EXCERPT PROVIDED:
╔══

Zimbabwe’s Potential Economic Resurgence Poses Important Questions
The news coming out of Zimbabwe is exciting, with a new president, an upcoming election, and hopefully an economic resurgence on the cards.
On the streets, the Zimbabweans are talking about the potential for the government to re-engage an aggrieved population and bring money and energy back into the system.
Yet the enthusiasm cannot overshadow the pressing economic questions that new president Emmerson Mnangagwa must answer.
The currency (and debt?) question
Zimbabwe remains a multi-currency regime as the Zimbabwean dollar lingers in the wilderness as a suspended currency. Inflation—nearing 500 billion percent—crushed the local currency in 2008 to 2009 and led to the introduction of the current monetary regime.
Most gains from the adoption of a 2009 budget and economy backed by the American dollar dissipated quickly thereafter for a few specific reasons.
First, the currency cannot be restricted within Zimbabwean borders with non-dollarized nations on each border (quite willing to accept dollars from visiting Zimbabweans).

╚══

Element and text location records:
╔══

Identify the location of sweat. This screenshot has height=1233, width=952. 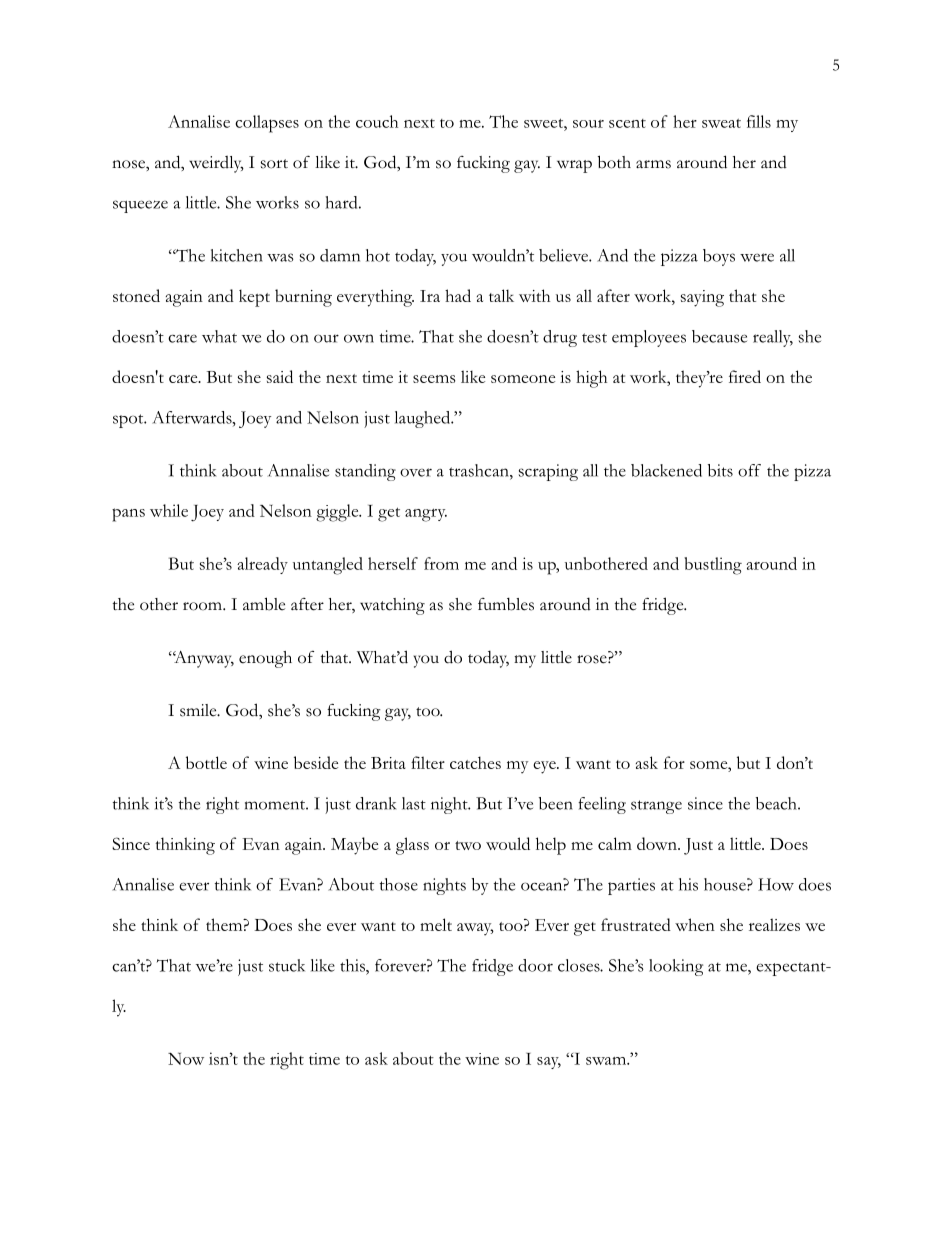
(721, 123).
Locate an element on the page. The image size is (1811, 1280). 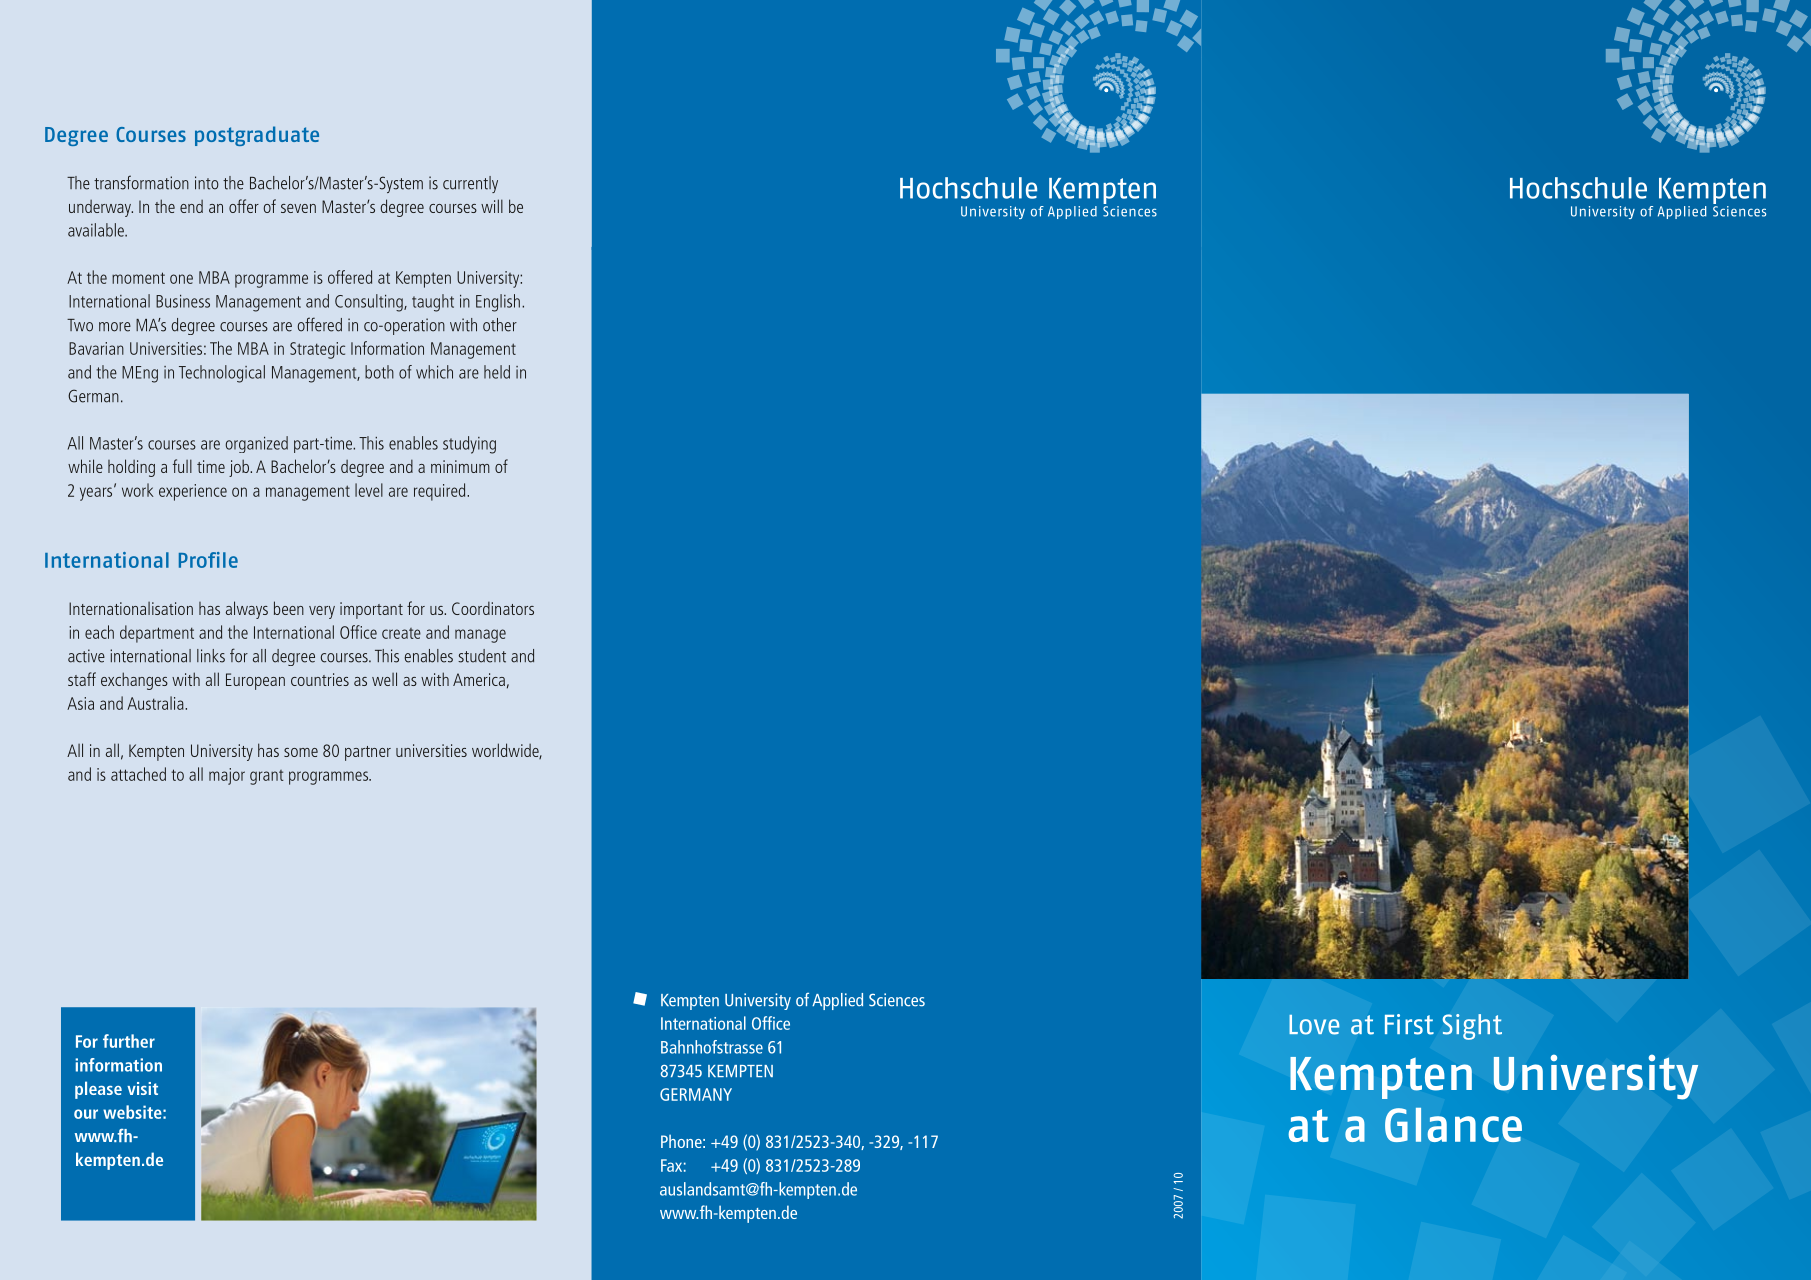
visit is located at coordinates (142, 1088).
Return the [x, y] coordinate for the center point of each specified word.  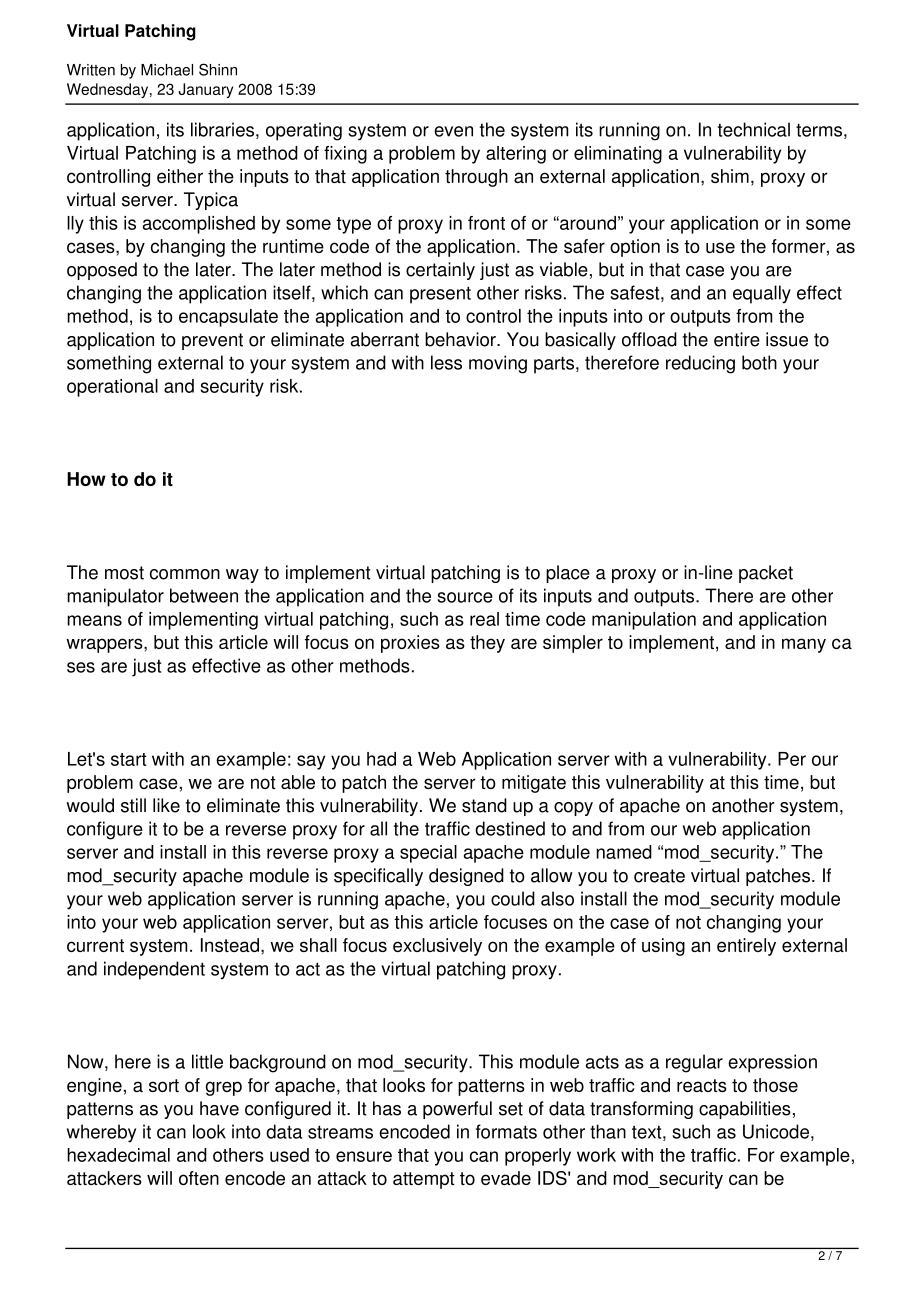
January [205, 90]
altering [516, 155]
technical [754, 129]
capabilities [745, 1110]
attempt [424, 1180]
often [199, 1178]
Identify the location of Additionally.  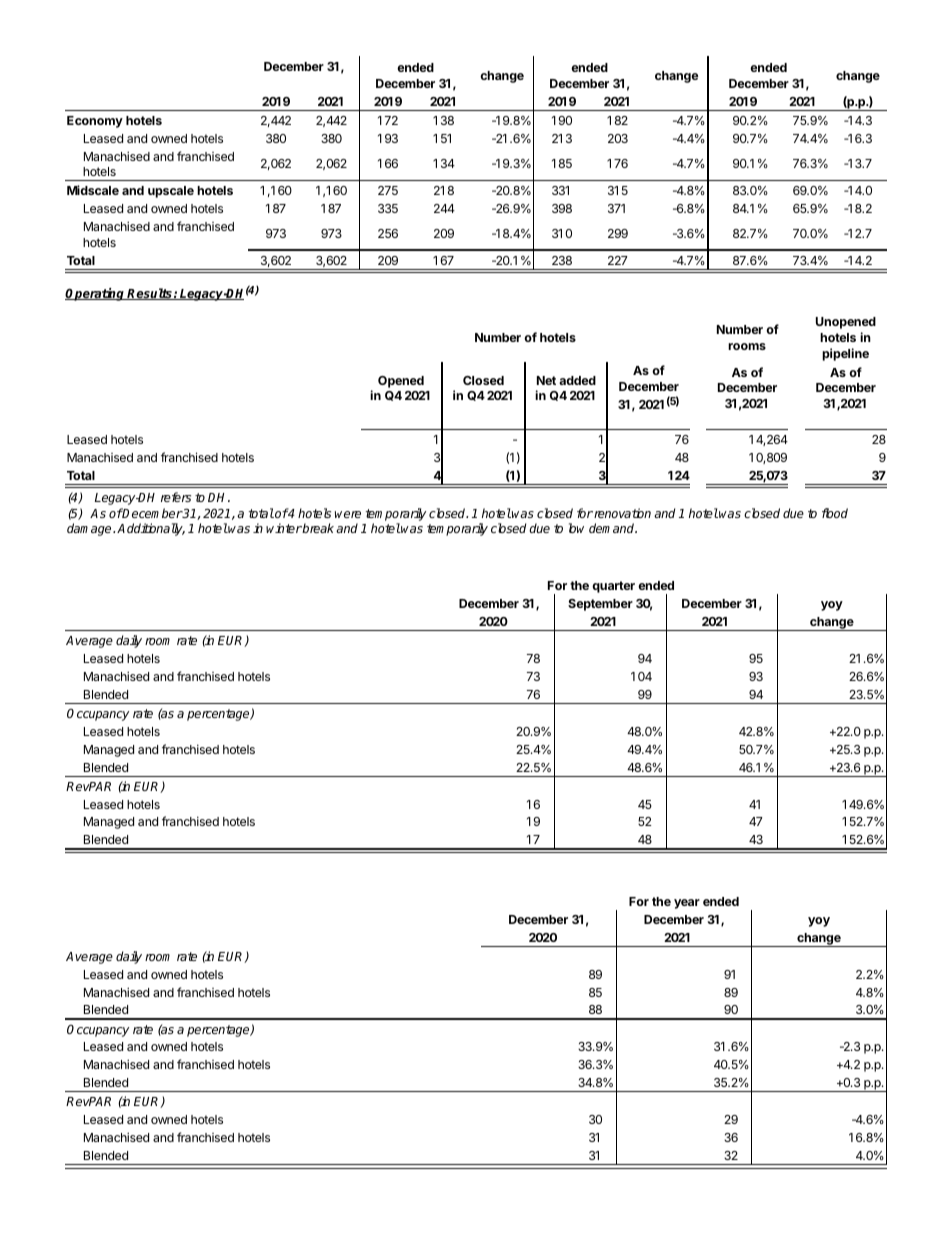
(151, 529).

╚══

PARTS OF THE EXERCISE:
1. Answer these questions from the article on Zimbabwe's economy:
(a) Who is named as the new president?
(b) How high did inflation reach when it crushed the local currency?
(c) Which currency backed the economy adopted in 2009?
2. Using the article on Zimbabwe's economy, explain why the currency cannot be kept within Zimbabwe's borders.
The records are separate material with no connection to the article on Zimbabwe's economy.

SOLUTIONS IN ORDER:
1.
(a) Emmerson Mnangagwa.
(b) Nearly 500 billion percent.
(c) The American dollar.

2. Every country bordering Zimbabwe is non-dollarized. Those countries are quite willing to accept dollars from visiting Zimbabweans, so the currency flows out across the borders.